Contraction of epithelial (MDCK) cells in response to low extracellular calcium is dependent on extracellular sodium.

Like other cells of epithelial origin, MDCK cells respond with a reversible structural transformation to a diminution in the concentration of extracellular Ca2+. Upon deprivation of Ca2+ in the medium the cells undergo an active contraction mediated by the actin-myosin cytoskeleton, in parallel to detachment of the intercellular contacts and appearance of free spaces in the epithelium or monolayer (Castillo et al., 1998). We now present results indicating that the decrease of external Ca2+ plays an indirect and non-specific role in activating contraction, probably by allowing an influx of Na+. The omission of external Ca2+ had no effect when it was replaced by Mg2+, Ba2+ or Hg2+, and the addition of any of these divalent cations induced relaxation of cells previously contracted by exposure to low Ca2+. A null or weak response was observed also when Ca2+ was lowered in a solution where Na+ was replaced by choline or in the presence of amiloride (30 microM), which reduces the permeability of the plasma membrane to Na+. Restitution of Na+ or removal of amiloride were followed by contraction in the same cultures.
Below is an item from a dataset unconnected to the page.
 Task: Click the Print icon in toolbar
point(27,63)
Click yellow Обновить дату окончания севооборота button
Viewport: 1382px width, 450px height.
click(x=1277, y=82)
Li+ proved an able substitute of Na+ as requisite for cell contraction in response to Ca2+ depletion. Monensin (0.1 mM) -an ionophore selective for Na+- and to a lesser extent ouabain (0.1 mM) -an inhibitor of Na+ extrusion across the plasma membrane- , both stimulated contraction in the presence of the normal level of external Ca2+. Decreasing by half the normal concentration of external K+ facilitated cell contraction, but typical responses were observed when K+ was increased to 40 mM by partial substitution for Na+. These findings attest that cell contraction in response to low Ca2+ is likely due to an increase in the permeability of the plasma membrane to Na+, though not to membrane depolarization as such. Evidences from other motile systems suggest that Na+ influx might in turn cause an elevation of cytoplasmic Ca2+, which activates the actin-myosin cytoskeleton.